Robyn Brentano & Andrew Horn, Carlos Bunga, Spencer Finch, General Idea, Kapwani Kiwanga, Eric N. Mack, Joseph del Pesco and Johnny Pootoogook at Galeria 3+1 Arte Contemporânea
I remember a light image, a fluctuation against gravity, proving that it is momentarily possible to rise above the Earth’s weight, in a poetic body moving beyond space and time.

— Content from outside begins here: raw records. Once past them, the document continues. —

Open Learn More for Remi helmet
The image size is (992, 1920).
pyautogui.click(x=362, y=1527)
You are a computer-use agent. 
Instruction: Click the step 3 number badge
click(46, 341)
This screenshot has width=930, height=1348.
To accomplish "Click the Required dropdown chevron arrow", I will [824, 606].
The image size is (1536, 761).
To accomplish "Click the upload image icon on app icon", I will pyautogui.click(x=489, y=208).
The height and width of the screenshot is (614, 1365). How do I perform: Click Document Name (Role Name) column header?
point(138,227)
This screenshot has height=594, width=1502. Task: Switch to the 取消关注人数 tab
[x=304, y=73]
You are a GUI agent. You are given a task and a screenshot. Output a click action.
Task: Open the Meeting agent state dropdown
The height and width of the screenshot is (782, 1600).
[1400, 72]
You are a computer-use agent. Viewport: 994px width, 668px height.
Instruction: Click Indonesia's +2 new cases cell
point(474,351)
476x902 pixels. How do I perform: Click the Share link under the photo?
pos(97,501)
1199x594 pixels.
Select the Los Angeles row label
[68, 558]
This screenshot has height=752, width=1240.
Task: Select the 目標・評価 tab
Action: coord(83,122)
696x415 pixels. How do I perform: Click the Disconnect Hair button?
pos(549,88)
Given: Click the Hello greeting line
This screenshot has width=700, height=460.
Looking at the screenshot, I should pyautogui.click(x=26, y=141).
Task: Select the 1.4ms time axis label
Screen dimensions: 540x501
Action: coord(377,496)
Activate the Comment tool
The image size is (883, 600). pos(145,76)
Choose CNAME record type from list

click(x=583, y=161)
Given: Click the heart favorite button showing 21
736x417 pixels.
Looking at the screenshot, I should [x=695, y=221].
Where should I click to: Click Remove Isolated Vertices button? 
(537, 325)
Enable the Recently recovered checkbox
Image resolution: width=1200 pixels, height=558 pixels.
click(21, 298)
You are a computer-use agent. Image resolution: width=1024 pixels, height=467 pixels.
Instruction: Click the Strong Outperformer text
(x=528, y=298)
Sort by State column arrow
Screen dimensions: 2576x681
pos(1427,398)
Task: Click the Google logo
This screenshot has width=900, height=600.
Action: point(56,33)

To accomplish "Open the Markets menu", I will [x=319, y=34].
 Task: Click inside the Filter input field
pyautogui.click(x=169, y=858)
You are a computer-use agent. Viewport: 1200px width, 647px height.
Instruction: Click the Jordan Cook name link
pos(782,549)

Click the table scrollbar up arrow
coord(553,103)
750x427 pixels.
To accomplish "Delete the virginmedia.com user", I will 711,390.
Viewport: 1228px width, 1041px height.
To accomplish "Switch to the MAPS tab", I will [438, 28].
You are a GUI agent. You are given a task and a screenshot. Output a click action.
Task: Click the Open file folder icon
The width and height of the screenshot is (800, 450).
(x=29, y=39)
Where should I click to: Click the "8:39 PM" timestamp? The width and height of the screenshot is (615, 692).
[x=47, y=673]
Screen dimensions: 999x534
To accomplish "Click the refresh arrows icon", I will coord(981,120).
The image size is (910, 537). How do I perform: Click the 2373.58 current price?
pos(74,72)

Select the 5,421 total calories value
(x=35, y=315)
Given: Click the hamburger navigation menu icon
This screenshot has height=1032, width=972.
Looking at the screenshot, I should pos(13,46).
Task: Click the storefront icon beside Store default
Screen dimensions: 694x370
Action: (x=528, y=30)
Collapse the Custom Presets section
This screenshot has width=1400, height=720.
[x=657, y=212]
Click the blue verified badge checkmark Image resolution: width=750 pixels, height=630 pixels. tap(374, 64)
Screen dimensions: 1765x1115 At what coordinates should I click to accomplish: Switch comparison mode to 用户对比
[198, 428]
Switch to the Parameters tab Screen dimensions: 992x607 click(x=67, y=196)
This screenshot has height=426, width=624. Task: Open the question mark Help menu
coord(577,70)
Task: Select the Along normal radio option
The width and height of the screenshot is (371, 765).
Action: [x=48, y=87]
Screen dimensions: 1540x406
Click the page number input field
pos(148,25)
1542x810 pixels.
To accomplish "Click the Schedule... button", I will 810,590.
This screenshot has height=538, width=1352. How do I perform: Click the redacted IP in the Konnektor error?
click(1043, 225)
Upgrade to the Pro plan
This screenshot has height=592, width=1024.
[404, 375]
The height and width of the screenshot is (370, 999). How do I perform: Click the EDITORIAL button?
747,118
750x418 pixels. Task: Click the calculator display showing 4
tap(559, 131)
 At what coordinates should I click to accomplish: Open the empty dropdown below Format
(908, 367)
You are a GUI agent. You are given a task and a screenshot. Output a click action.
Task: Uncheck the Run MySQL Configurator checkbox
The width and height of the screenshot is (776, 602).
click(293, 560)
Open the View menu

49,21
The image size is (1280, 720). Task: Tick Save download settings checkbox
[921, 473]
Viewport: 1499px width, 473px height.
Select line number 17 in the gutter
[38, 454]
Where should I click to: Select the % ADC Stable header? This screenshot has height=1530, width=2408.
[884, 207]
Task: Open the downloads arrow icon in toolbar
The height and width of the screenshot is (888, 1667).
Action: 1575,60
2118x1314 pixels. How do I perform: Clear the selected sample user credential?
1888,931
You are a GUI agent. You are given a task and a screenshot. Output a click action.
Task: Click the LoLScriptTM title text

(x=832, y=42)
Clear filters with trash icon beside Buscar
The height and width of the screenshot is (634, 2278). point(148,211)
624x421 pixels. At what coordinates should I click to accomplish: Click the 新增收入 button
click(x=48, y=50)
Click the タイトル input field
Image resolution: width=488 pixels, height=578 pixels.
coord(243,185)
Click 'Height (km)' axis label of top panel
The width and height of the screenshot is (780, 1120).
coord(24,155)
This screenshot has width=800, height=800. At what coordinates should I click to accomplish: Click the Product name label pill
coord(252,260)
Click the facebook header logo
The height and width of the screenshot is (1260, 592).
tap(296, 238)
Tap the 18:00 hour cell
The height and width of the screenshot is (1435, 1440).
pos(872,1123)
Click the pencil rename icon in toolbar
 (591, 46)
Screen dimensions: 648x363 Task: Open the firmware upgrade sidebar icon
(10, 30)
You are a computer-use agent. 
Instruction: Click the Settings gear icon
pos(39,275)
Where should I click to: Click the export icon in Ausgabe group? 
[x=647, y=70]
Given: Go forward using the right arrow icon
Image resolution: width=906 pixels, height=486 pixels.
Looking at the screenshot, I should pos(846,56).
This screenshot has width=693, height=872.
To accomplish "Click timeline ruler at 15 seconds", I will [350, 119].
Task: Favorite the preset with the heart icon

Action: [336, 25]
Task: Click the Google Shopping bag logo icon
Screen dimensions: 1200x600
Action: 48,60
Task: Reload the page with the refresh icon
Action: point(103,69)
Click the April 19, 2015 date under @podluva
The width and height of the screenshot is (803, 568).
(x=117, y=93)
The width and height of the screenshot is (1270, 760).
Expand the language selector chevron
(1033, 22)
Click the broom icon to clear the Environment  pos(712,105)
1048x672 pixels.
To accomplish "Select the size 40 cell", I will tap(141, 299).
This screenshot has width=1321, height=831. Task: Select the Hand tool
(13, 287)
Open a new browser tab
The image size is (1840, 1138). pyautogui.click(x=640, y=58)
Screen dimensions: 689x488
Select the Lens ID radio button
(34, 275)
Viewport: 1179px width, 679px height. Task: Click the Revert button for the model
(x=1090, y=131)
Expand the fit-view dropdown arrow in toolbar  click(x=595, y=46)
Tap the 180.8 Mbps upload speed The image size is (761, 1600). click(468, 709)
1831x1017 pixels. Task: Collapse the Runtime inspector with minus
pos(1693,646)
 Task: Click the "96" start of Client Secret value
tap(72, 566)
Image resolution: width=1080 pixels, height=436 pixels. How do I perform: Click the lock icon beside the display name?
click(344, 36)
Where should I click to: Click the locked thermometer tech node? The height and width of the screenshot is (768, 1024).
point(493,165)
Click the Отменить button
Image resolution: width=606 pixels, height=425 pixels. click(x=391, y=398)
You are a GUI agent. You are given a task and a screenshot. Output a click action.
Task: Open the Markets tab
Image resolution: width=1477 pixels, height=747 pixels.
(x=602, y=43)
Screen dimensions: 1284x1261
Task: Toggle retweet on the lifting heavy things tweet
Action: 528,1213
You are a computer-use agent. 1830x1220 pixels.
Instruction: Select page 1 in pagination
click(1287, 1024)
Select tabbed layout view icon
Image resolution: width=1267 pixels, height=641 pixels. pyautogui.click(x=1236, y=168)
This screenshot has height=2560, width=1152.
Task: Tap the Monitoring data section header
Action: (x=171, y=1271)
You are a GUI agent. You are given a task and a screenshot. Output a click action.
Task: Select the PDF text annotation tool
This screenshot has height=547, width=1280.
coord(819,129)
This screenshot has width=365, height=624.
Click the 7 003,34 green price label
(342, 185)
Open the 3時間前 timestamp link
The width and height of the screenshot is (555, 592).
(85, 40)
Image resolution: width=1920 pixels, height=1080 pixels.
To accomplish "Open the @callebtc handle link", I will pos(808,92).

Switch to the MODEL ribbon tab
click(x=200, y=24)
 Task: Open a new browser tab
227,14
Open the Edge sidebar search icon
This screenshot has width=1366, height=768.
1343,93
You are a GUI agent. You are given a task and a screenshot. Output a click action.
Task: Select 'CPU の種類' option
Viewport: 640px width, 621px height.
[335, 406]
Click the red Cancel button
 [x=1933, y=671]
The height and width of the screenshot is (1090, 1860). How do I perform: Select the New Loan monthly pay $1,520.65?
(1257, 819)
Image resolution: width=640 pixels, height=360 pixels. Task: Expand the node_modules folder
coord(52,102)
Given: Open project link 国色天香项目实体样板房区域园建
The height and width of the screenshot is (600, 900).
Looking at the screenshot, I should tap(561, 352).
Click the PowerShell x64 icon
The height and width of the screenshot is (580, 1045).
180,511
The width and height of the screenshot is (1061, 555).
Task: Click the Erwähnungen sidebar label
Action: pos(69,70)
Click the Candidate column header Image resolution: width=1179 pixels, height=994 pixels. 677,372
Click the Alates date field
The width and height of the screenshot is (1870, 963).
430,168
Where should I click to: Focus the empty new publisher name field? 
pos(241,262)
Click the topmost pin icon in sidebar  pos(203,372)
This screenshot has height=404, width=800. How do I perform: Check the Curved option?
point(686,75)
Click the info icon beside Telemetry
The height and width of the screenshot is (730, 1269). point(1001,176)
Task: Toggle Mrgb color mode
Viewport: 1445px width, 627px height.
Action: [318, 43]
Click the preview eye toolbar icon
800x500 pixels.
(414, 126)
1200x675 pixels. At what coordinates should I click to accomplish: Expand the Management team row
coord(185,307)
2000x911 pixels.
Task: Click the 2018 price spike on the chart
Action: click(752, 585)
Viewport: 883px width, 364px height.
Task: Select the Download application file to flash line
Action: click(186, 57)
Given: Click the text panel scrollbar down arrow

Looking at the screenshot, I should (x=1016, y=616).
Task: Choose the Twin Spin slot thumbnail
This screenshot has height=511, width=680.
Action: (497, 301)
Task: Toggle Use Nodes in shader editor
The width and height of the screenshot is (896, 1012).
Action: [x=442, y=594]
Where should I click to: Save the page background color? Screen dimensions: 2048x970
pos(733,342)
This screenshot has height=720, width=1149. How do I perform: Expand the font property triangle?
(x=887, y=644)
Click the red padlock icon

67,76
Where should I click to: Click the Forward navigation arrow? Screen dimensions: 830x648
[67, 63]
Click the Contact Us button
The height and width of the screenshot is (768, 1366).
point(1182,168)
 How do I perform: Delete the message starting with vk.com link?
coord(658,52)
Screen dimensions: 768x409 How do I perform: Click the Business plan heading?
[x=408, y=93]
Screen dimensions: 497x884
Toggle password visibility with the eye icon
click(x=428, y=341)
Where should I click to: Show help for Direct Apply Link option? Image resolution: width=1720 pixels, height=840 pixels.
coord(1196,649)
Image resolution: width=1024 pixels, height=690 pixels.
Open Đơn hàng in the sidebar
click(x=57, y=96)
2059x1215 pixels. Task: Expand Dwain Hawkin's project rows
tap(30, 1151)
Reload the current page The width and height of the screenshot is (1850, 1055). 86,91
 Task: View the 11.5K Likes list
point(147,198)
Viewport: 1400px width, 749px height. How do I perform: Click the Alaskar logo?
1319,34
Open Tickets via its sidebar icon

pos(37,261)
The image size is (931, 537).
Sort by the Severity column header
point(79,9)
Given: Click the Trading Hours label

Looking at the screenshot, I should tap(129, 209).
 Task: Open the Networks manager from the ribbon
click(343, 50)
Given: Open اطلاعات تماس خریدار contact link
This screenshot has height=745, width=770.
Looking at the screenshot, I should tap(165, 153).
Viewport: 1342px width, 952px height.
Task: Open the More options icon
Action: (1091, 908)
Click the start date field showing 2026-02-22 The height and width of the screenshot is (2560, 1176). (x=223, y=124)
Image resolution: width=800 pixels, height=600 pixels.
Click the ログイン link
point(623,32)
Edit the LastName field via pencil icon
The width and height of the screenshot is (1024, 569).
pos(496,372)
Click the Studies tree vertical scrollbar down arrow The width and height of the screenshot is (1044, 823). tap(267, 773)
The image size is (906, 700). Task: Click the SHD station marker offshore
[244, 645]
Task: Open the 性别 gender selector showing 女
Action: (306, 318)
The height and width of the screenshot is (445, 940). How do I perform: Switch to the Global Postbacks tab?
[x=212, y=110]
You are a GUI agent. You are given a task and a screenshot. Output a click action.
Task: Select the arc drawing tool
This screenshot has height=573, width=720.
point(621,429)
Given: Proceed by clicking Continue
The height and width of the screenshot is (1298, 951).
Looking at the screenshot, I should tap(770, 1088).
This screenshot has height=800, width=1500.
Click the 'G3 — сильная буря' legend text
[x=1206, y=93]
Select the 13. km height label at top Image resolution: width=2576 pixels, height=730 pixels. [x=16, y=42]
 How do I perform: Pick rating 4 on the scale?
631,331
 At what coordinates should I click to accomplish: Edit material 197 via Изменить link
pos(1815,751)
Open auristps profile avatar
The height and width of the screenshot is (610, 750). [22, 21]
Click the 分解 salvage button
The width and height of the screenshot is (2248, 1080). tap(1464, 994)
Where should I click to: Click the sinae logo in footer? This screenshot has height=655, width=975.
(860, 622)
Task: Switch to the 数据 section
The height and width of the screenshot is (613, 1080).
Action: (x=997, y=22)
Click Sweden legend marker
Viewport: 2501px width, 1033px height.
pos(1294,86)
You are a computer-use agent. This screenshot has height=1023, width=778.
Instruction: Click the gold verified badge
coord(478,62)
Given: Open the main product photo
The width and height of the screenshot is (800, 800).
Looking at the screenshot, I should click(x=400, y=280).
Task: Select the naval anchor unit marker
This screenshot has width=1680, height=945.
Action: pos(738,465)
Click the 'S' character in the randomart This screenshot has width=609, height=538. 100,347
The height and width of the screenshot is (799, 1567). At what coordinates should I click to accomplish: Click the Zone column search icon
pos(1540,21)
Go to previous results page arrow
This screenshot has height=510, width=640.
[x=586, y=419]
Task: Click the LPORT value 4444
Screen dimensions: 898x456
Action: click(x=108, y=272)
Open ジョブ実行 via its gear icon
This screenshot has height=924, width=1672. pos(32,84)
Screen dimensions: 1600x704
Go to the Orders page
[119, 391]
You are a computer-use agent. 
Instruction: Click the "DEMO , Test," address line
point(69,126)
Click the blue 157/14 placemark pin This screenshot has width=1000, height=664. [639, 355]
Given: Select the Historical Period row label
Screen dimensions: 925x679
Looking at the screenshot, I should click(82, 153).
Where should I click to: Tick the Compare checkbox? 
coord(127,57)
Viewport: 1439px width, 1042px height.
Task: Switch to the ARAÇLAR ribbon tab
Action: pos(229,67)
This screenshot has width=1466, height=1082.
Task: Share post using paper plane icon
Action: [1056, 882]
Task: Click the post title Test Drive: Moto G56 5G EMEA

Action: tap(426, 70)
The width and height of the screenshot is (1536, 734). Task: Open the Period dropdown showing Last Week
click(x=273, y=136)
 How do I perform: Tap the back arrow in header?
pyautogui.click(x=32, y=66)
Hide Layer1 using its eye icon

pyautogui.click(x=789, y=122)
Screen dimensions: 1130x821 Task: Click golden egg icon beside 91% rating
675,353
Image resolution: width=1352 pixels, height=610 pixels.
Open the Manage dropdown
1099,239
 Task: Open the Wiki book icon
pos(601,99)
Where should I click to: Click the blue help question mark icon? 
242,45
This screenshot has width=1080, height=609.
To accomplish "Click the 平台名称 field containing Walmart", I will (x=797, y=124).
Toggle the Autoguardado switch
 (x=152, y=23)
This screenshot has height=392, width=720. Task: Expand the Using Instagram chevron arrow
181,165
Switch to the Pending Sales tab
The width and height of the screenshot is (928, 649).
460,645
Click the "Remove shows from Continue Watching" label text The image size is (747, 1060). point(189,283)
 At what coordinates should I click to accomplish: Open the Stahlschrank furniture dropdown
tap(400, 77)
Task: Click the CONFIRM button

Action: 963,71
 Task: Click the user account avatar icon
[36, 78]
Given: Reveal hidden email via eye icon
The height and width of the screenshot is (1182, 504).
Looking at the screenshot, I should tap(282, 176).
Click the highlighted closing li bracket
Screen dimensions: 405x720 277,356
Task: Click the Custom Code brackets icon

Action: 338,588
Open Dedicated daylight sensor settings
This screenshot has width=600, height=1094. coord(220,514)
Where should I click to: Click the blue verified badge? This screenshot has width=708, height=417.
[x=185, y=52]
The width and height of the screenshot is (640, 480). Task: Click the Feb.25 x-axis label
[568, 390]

At the exhibition entrance, balloons attached by a thread to a small stone levitate. In time, they will lose their air. But, in a prestidigitating action, they regain their initial volume and position, as on November 26, 2004, when artist Spencer Finch suspended balloons over the Cyclone roller coaster at Coney Island, reminiscent of theme park recreation, fun and ephemeral seaside play. Sky over Coney Island (2004) is an evocation, an attempt to materialise a memory, where each balloon is the same colour and size as the balloons suspended that bygone day. However, full lightness and buoyancy is only achieved by the hands of those who refill them as they lose air. Only in that invisible care, beyond the artist, is evocation possible. And, subtly, this is also how the essay on lightness continues in the exhibition, encompassing other works such as Joseph del Pesco’s All for the Want of a Whisper (2017). Seven piles of posters show a text/proverb – environmental and geopolitical reference -, with backgrounds in different grey tones, in a gradient with shades of Fogo Island’s misty sky. Or GENERI© (1992), by the General Idea collective: a bright red and yellow balloon enclosed within a frame, which recalls a 1992 installation with 3000 suspended pill-shaped balloons, in a reference to AIDS and the empty promises of the pharmaceutical industry in the face of social exclusion, disease and death of millions. Unlike the work Sky Over Coney Island, the balloons are not refilled, but descend definitively to the ground, like the death of a body that resurfaces here as a memento.
The exhibition continues with Homeless #4 (2021) by Carlos Bunga. Painting and nature consume anthropogenic landscapes, making room for the body’s nomadism and movement against the idea of the perenniality of home or civilisation. This play between life and death is found throughout the venue. It recalls the weightlessness, but also the thematic and/or physical density of works such as Bodice (2022) by Eric N. Mack, where the weight of the industrial fabric, with all the symbolic connotations we can extrapolate, has a floating veneer that imposes itself on the architecture. Once again, gravity and the oxidation of bodies act upon living and inanimate matter, as we can read between the lines in Flowers for Africa: Angola by artist Kapwani Kiwanga (2020). A bouquet of flowers, found in everyday photographs of Africa’s independence, is reinterpreted and repeated in each exhibition using local florists, whose body and identity is always invisible before the construction of historical narratives. The bouquet ages and the images maintain their symbolic complexity.
Finally, the graphite drawings Shaman (2018, 2019) by Pootoogook, where a human body resembles a winged spirit. And Cloud Dance (1980), by Robyn Brentano and Andrew Horn, an edited film-choreography, where the dancer’s body dangles between the fabric sculpture by artist Leonore Tawney.
Like Calvino1, Rui Mateus Amaral chose lightness rather than weight for this exhibition. Yes, when we speak of fluctuations or rarefied atmospheres, we speak of an exercise in the potency of life before a body that returns to the earth and becomes dust, minuscule and subtle matter, like memory and the Antropos.
The exihibition with works from Robyn Brentano & Andrew Horn, Carlos Bunga, Spencer Finch, General Idea, Kapwani Kiwanga, Eric N. Mack, Joseph del Pesco and Johnny Pootoogook, curated by Rui Mateus Amaral, is at Galeria 3+1 Arte Contemporânea until June 25.
1 – Reference to CALVINO, Italo, Ligthness in Six Memos for the New Millennium, Teorema, 2006 (1996 original ed.).
Additional note: Text inspired by Rita Anuar’s guided visit and the text exhibition, May 18, 2022, by Rui Mateus Amaral.